Sautéed Broccoli and Corn Salad

by Cindi Sutter, Founder & Editor Spirited Table® - Recipe By TODD PORTER AND DIANE CU August 2014 - Food & Wine

Yield Serves: 4 to 6 + Total Time 15 MIN

This fresh broccoli and corn salad pairs tender vegetables with a lemony vinaigrette, making it a great 15-minute side dish. Slideshow: Vegetable Side Dishes

Ingredients

SALAD

1 1/4 pounds broccoli crowns 

1 tablespoon extra-virgin olive oil 

3 cloves garlic, minced 

2 ears of corn, shucked (about 2 cups of kernels) 

1/2 teaspoon chili powder

VINAIGRETTE

2 tablespoons extra virgin olive oil 

1 tablespoon balsamic vinegar 

1/4 teaspoon kosher or sea salt 

Zest of 1 medium lemon 

Juice of 1 medium lemon (about 2 tablespoons) 
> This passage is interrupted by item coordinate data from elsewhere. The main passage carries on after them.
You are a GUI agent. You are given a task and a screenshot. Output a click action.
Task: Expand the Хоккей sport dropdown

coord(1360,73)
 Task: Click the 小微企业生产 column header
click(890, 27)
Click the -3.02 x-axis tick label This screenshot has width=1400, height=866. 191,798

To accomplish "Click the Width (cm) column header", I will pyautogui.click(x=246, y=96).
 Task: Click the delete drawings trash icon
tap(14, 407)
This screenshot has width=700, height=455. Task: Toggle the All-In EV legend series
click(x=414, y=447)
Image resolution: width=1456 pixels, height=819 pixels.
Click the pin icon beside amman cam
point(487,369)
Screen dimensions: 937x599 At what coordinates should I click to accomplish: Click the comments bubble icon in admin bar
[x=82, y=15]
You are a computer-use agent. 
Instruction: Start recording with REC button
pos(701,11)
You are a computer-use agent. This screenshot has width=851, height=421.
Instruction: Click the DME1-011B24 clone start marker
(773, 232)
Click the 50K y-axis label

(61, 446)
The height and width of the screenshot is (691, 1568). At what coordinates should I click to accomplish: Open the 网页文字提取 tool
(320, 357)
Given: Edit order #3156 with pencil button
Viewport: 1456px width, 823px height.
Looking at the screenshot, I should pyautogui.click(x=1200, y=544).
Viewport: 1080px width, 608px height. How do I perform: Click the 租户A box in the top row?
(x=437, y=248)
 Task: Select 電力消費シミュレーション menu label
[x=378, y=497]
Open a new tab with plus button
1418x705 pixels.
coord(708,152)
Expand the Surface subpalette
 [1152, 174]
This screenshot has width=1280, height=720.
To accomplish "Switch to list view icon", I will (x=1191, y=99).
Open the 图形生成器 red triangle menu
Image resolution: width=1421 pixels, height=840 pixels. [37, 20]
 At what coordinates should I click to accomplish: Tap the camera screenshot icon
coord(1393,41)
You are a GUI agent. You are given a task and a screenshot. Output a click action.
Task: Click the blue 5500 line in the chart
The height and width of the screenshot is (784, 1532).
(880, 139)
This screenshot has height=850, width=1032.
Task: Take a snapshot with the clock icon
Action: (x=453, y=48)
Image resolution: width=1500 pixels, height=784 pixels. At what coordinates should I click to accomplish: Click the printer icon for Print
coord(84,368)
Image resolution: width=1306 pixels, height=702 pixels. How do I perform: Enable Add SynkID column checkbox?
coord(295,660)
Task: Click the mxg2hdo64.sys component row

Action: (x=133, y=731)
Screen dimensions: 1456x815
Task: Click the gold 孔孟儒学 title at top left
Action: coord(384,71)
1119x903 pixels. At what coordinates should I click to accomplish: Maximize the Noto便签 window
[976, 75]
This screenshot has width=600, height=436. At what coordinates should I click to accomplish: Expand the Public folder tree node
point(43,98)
Fresh cracked black pepper, to taste

How to Make It

Step 1    

Cut the broccoli into bite sized pieces and set aside. Heat a large skillet over medium heat. Add the oil, then add the garlic. Cook the garlic for about 1 minute or until soft.

Step 2    

Stir in the broccoli and cook for about 2 minutes, or until broccoli is bright green. Stir in the corn and chili powder. Continue cooking for 3 minutes or until the vegetables are tender, and then remove from heat and set aside to cool to room temperature.

Step 3    

In a bowl, whisk together the vinaigrette ingredients.

Step 4    

After the broccoli and corn have cooled, toss with the vinaigrette and taste for seasoning. Season with additional salt and pepper if desired and serve.